Provided records:
---

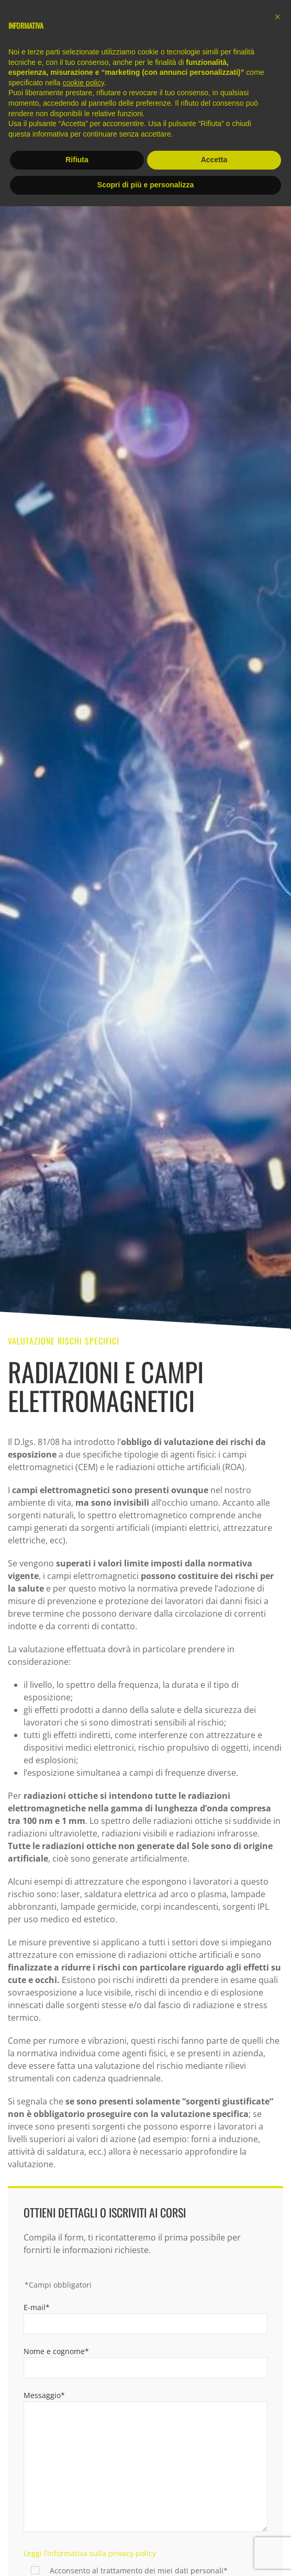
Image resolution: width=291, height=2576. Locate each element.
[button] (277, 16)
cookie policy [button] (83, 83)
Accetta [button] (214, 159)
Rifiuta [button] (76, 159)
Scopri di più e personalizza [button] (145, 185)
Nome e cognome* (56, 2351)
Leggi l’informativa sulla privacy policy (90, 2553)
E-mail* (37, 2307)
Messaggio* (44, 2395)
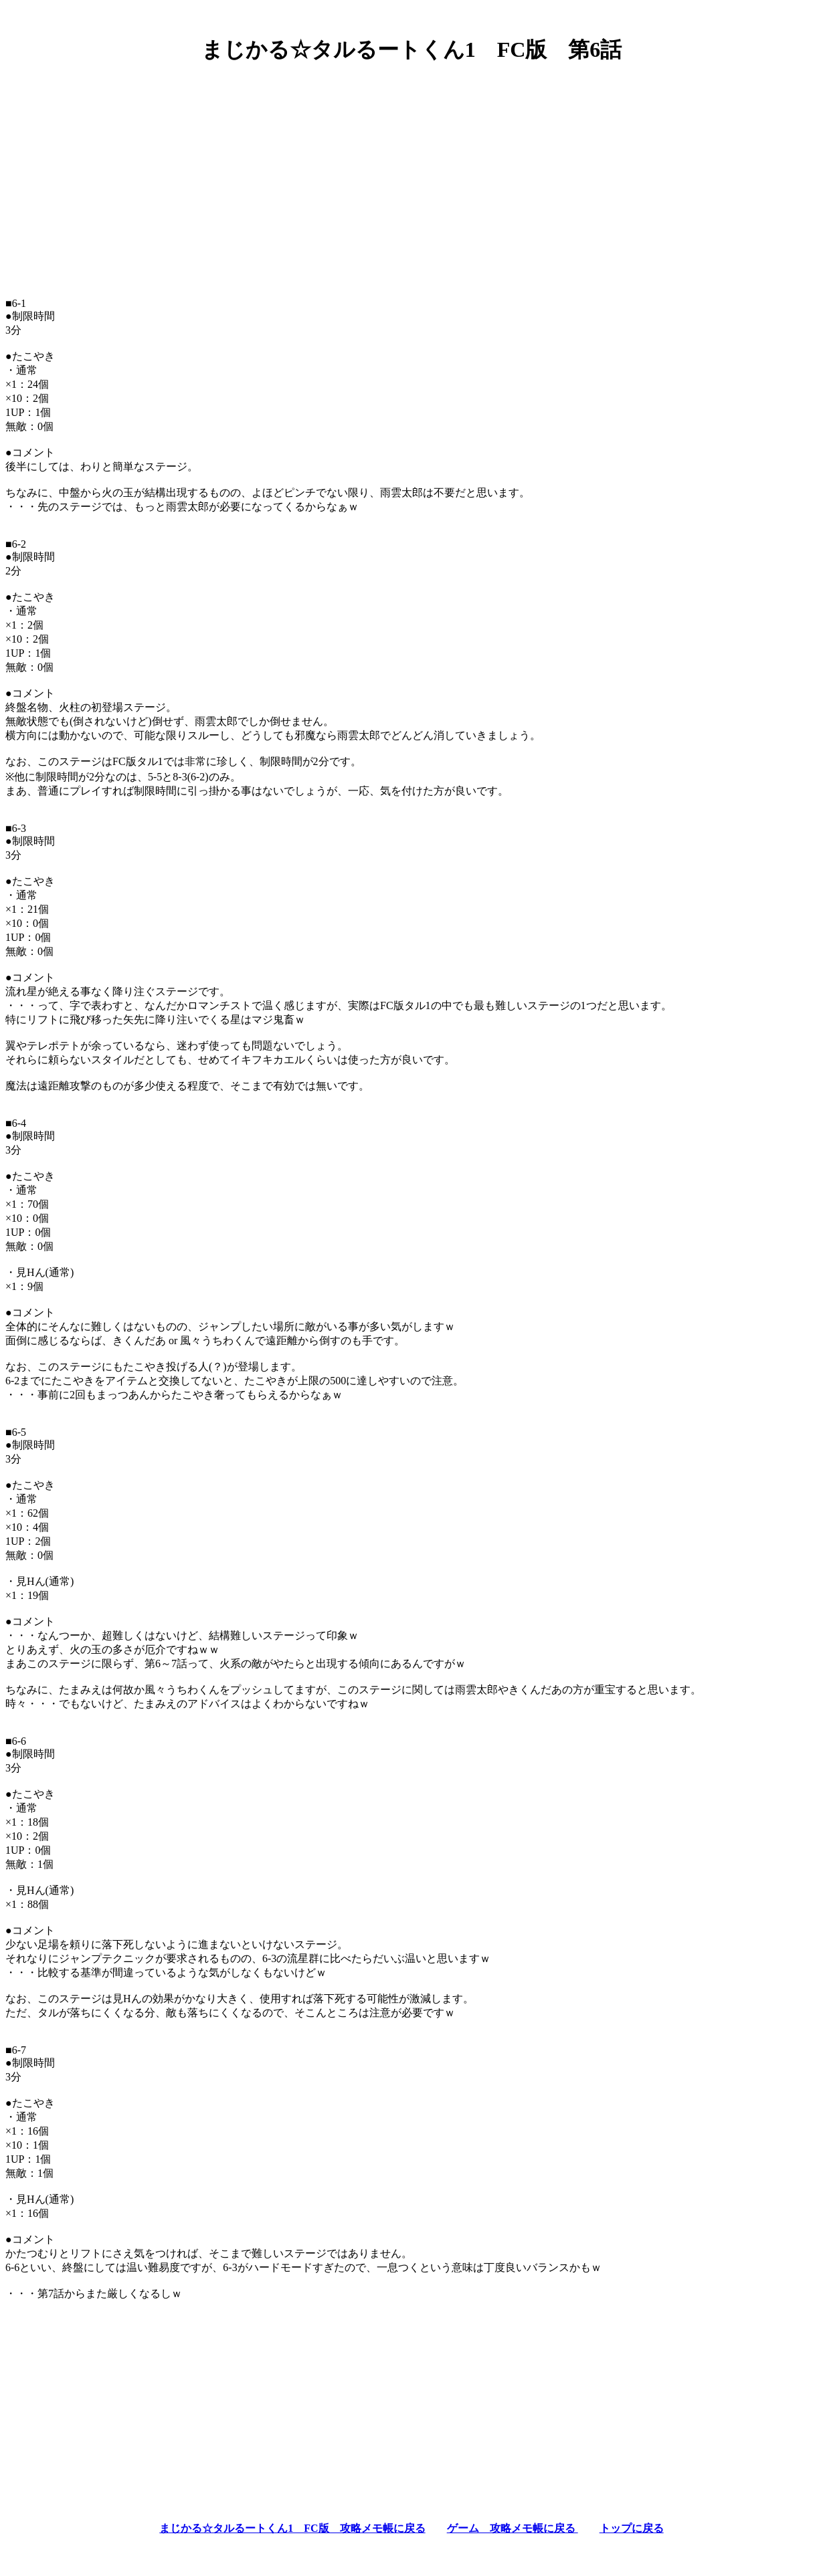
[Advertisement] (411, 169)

---

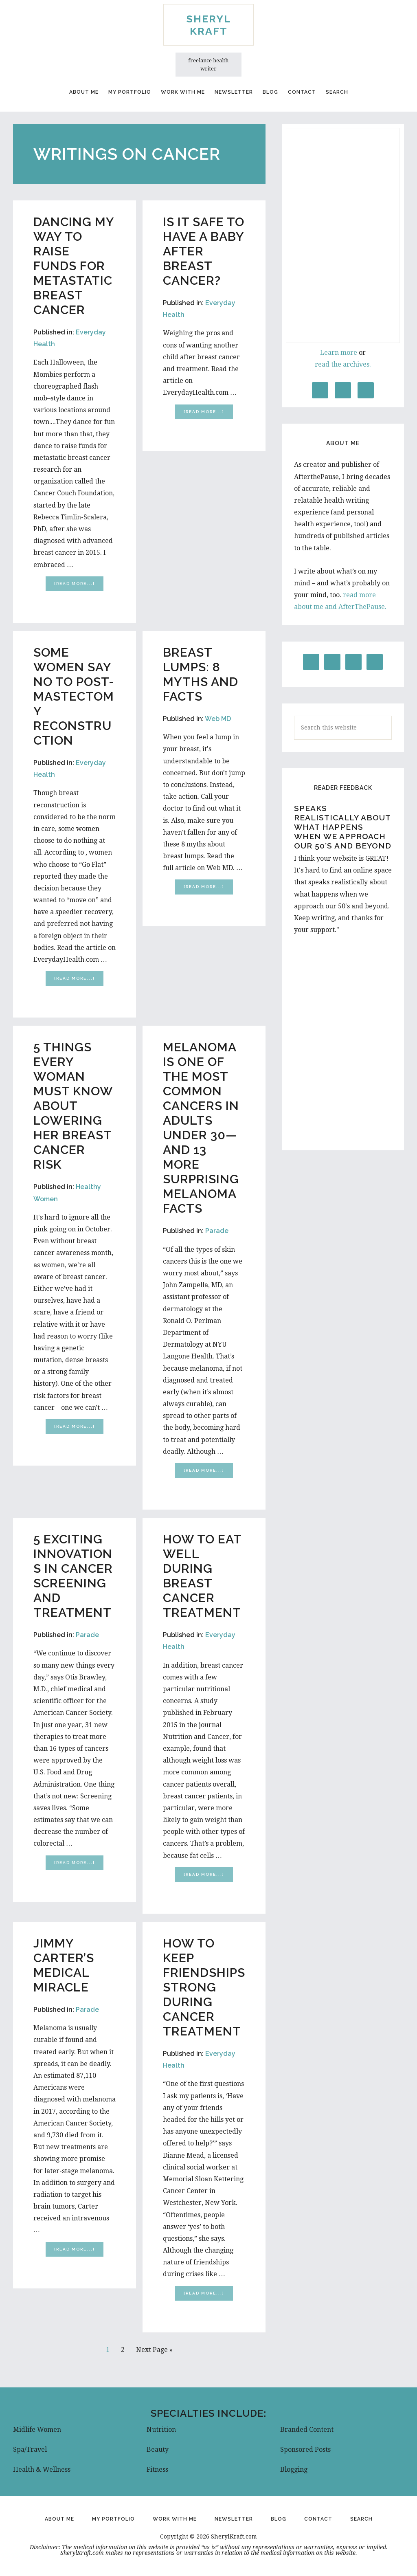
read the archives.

---

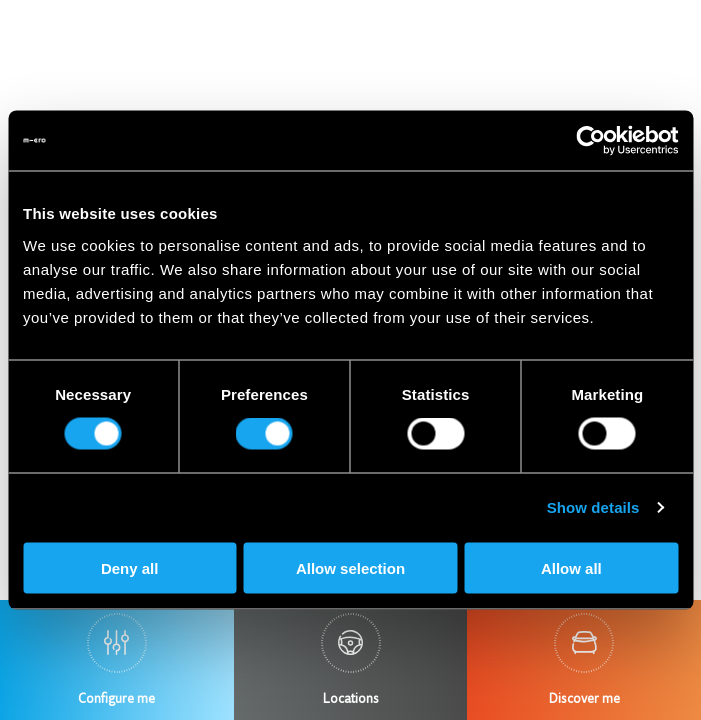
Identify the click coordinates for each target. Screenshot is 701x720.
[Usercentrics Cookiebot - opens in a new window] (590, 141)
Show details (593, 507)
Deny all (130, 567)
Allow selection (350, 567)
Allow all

---

Filter the data above down to the lines containing the string "button", and copy each of those lines.

Output of the exercise:
[button] (277, 16)
cookie policy [button] (83, 83)
Accetta [button] (214, 159)
Rifiuta [button] (76, 159)
Scopri di più e personalizza [button] (145, 185)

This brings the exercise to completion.